Semeval Twitter data download script
For downloading tweets distributed using IDs to protect privacy. Uses the format of the Semeval Twitter sentiment analysis dataset
easy_install twitter easy_install tqdm
The first time you run this, it should open up a web browser, have you log into twitter, and show a PIN number for you to enter into a prompt generated by the script.
- Login to Twitter with your user name in your default browser.
- Run the script like this to download your credentials:
python download_tweets_api.py --dist=tweeti-a.dist.tsv
- Download tweets like so:
python download_tweets_api.py --dist=tweeti-a.dist.tsv --output=downloaded.tsv
-Note that it takes about 18 hours to download the Semeval sentiment analysis training dataset.

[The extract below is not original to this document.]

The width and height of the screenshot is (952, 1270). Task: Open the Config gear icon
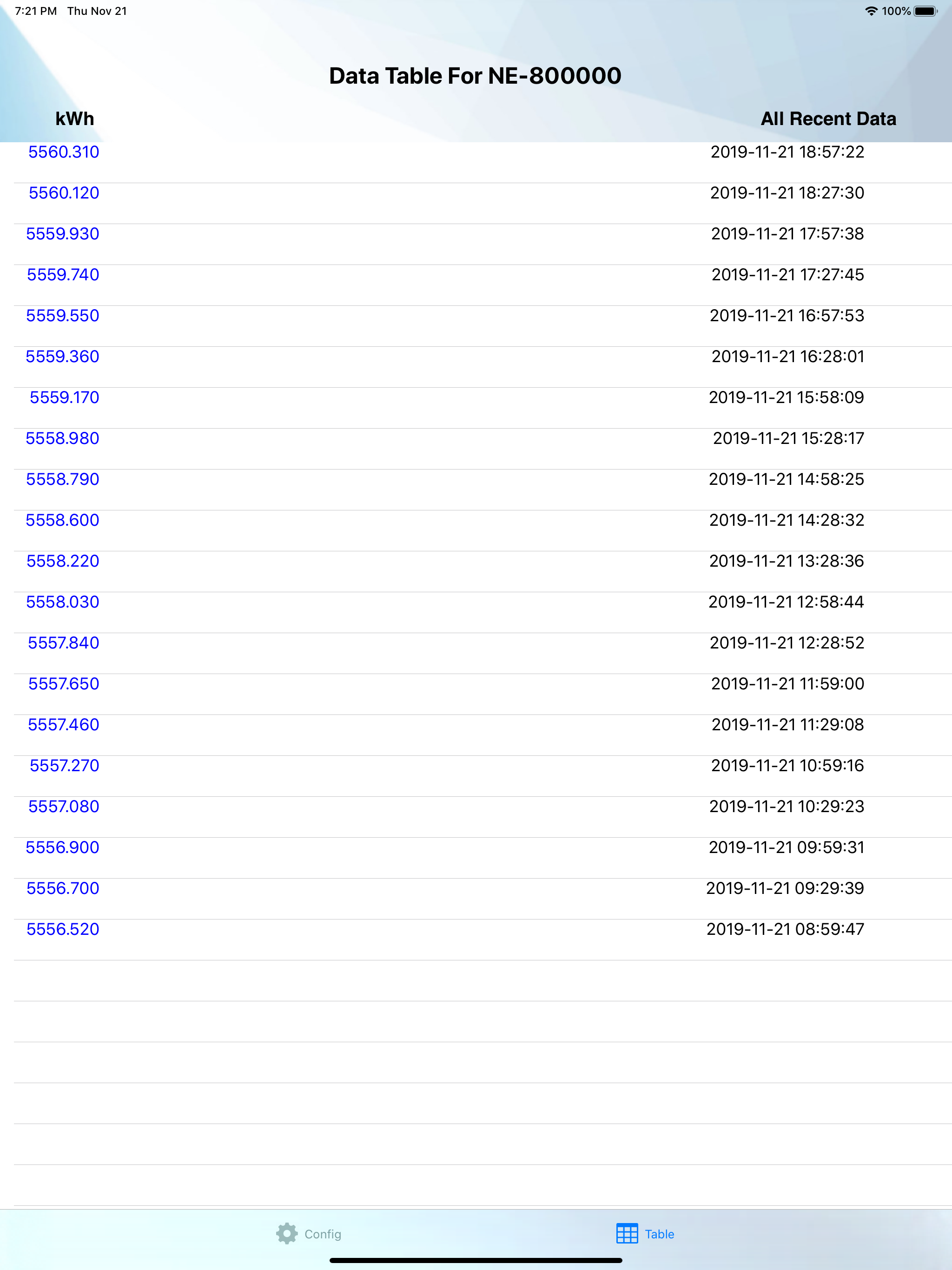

Restarting after a partial download:
In case the script hangs in the middle of the download for whatever reason, use the --partial argument to specify the file containing partially downloaded results.
This way you won't have to start from scratch again:
python download_tweets_api.py --dist=tweeti-a.dist.tsv --partial=downloaded.tsv --output=downloaded2.tsv
Task A Mention Test Script
To print out the mentions and annotations from task A you can use the
testIndices.py script like so:
python testIndices.py downloaded.tsv
This just prints out the mentions with sentiment annotations for easier inspection.
- You may need to manually change the link that is printed out for authorization to use https:// instead of http://
- The time on your computer needs to be set accurately. Thanks to Canberk for noting this on the email list.